Payer executives are still taking stock of tougher Medicare Advantage auditing standards CMS unveiled Jan. 31.
On fourth-quarter earnings calls, executives told their investors they are evaluating next steps and awaiting more information from CMS.
Leaders said they were pleased CMS decided not to extrapolate the new rules to contracts prior to 2018 but expressed disappointment the agency eliminated the fee-for-services adjuster, which allows a permissible number of payment errors.
Industry leaders had signaled prior to the announcement they were likely to sue over the lack of a FFS adjuster.
Here is what executives had to say about the tougher auditing standards:
1. Tim Noel, CEO of Medicare and retirement for UnitedHealth Group, on a Jan. 13 earnings call ahead of the ruling, told investors he did not want to speculate on impacts but said risk adjustment is important for providing equitable access in Medicare Advantage and ensuring plans are not disincentivized from caring for the most vulnerable.
"A few of the key elements that we're thinking about with respect to these audits is it's very important for CMS to include a fee-for-service adjuster to make sure that we're comparing original Medicare and Medicare Advantage on the same basis," Mr. Noel said.
2. Humana CEO Bruce Broussard told investors on a Feb. 1 call the company is considering all its options in response to the elimination of the fee-for-service adjuster.
3. Susan Diamond, Humana's CFO, said the fact that the tougher audits will not be applied prior to 2018 is "definitely positive."
"At this time, that's really all we can say," Ms. Diamond said. "There's going to have to be additional collaboration with CMS to better understand some of the go-forward activity, and we'll continue to evaluate all of our options to address the primary issue of the lack of acknowledgement of the need for a fee for-service-adjuster."

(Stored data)

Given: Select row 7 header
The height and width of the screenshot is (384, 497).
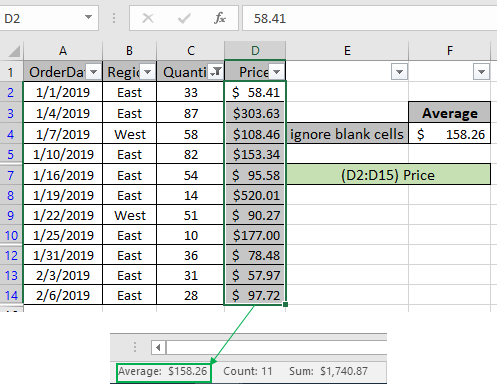Looking at the screenshot, I should click(x=11, y=175).
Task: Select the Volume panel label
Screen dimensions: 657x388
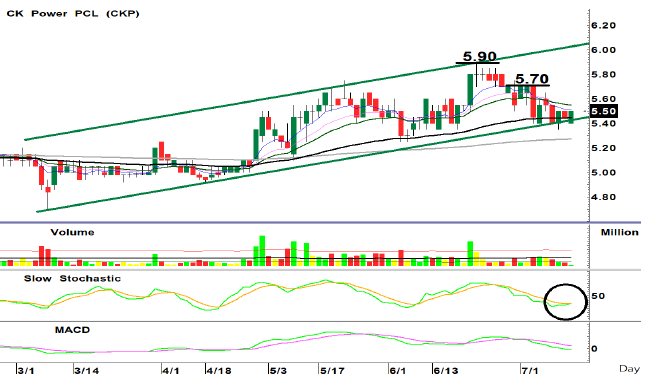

**Apply what you read:**
a: Reproduce the passage of the Medicare Advantage audit article from "Leaders said they" to "a FFS adjuster.".
b: According to the Medicare Advantage audit article, what did Humana CFO Susan Diamond call "definitely positive"?

**Solution set:**
a:
Leaders said they were pleased CMS decided not to extrapolate the new rules to contracts prior to 2018 but expressed disappointment the agency eliminated the fee-for-services adjuster, which allows a permissible number of payment errors.
Industry leaders had signaled prior to the announcement they were likely to sue over the lack of a FFS adjuster.

b: The fact that the tougher audits will not be applied prior to 2018.